#### Records for processing
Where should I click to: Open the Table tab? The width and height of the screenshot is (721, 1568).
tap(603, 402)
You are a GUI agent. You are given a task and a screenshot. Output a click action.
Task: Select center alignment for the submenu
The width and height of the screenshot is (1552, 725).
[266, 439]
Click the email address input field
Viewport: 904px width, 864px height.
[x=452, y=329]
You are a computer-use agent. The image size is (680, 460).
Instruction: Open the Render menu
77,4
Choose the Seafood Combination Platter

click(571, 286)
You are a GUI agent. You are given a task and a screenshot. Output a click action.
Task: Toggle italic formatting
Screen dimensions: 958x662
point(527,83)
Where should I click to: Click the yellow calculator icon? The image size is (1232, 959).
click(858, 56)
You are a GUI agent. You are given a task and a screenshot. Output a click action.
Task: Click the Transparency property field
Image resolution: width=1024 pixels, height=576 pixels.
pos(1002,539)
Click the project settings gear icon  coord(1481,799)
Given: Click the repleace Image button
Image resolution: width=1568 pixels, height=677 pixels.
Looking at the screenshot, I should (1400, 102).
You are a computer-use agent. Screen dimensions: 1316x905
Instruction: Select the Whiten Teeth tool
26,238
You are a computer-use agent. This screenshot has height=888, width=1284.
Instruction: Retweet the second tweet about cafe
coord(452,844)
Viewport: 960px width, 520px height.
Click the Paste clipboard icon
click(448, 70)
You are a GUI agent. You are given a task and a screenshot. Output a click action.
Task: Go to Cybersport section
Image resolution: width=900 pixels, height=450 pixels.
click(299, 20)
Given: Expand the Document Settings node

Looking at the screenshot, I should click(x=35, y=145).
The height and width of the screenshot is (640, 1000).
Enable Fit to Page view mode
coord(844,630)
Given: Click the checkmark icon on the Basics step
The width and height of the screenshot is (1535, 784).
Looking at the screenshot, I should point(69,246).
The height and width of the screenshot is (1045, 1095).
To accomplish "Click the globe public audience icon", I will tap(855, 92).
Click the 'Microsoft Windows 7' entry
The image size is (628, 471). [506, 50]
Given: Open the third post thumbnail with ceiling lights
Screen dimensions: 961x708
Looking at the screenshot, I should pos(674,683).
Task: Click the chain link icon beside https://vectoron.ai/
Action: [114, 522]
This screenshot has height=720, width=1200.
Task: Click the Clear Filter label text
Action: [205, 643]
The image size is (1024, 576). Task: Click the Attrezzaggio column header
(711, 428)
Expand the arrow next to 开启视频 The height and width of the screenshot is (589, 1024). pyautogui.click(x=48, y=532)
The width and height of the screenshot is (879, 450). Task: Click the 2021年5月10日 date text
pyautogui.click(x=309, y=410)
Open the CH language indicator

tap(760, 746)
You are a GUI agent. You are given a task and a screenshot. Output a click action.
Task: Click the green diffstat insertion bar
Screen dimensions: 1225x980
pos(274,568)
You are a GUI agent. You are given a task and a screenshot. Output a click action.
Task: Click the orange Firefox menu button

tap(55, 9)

#### The problem
What you give back should be only the lines of the records above, starting at the line with "Task: Click the Transparency property field" and ending at the line with "Task: Go to Cybersport section", restated word for word.

#### Exercise answer
Task: Click the Transparency property field
Image resolution: width=1024 pixels, height=576 pixels.
pos(1002,539)
Click the project settings gear icon  coord(1481,799)
Given: Click the repleace Image button
Image resolution: width=1568 pixels, height=677 pixels.
Looking at the screenshot, I should (1400, 102).
You are a computer-use agent. Screen dimensions: 1316x905
Instruction: Select the Whiten Teeth tool
26,238
You are a computer-use agent. This screenshot has height=888, width=1284.
Instruction: Retweet the second tweet about cafe
coord(452,844)
Viewport: 960px width, 520px height.
Click the Paste clipboard icon
click(448, 70)
You are a GUI agent. You are given a task and a screenshot. Output a click action.
Task: Go to Cybersport section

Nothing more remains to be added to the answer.